PASSAGE GIVEN:
###

I hear from teachers all the time that even one single Kulu Mele event such as a workshop or a school assembly performance has a lasting impact on students. Teachers tell me that for days or even weeks after a Kulu Mele service, they can document improvements in attendance, participation/engagement, behavior, attitude, and retention of information.

 

What is the most important thing you do to help your teaching artists do their best work?

The Bartol Foundation does a great job of both programming its own professional development opportunities AND passing along information about other learning opportunities as well. I always pass along any information I receive to our teaching artists. Thankfully, many of the opportunities are no or low cost. The biggest barrier to participation for my artists is time. Many of my teaching artists have full-time jobs (some as teachers) and the rest have to cobble together many different gigs in order to support themselves and their families as working artists, but everyone is always grateful to know how much support exists for the work that they do.

 

What is the best tip you can give to someone doing arts education programs like yours?

“Listen hard, change fast.” — Ben Chestnut, CEO, MailChimp.

 

If you could magically change one thing to make your program better, what would it be?

###

PROBLEM SET:
**1.** List the improvements in students that, according to the Kulu Mele interview, teachers can document after a Kulu Mele event.
**2.** Proceed with the Kulu Mele interview from the point where it stops.

COLLECTED DATA:
###

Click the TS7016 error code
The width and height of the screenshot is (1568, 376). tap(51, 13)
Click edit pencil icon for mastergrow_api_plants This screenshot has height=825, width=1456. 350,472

###

THE ANSWERS:
**1.**
- Attendance
- Participation/engagement
- Behavior
- Attitude
- Retention of information

**2.**
Without magic but with much thanks to the Youth Arts Enrichment program at the Philadelphia Cultural Fund, Kulu Mele was able to hire a very accomplished arts education consultant (Ira Bond, M.Ed., founder of the Cultural Enrichment Institute and Male Rite of Passage Facilitator at Imhotep Institute Charter High School) to conduct a formative and summative evaluation of Kulu Mele’s in-school curriculum and classroom management practices. Upon completion of his research, Bond will revise/improve Kulu Mele’s curriculum and recommend management changes based on his findings. The evaluation process will occur throughout the school year in collaboration with Community Partnership School (CPS), a highly successful private school in North Philadelphia which serves some of the very most economically disadvantaged families in all of Pennsylvania. Kulu Mele has worked in residence at CPS for more than five years. This year Kulu Mele will conduct two 24-week residencies at CPS (traditional West African dance and drumming, and hip hop).

 

What is your favorite field trip? (Real or imagined.) 

As a kid growing up in Los Angeles I got to take several field trips to the La Brea Tar Pits, which became the burial grounds for umpteen animals over many millennia, including dinosaurs who got trapped in the sticky tar that acted like quicksand. It still fascinates me to think I could walk on the same ground as such majestic prehistoric giants.

 

Best.  Snack. Ever.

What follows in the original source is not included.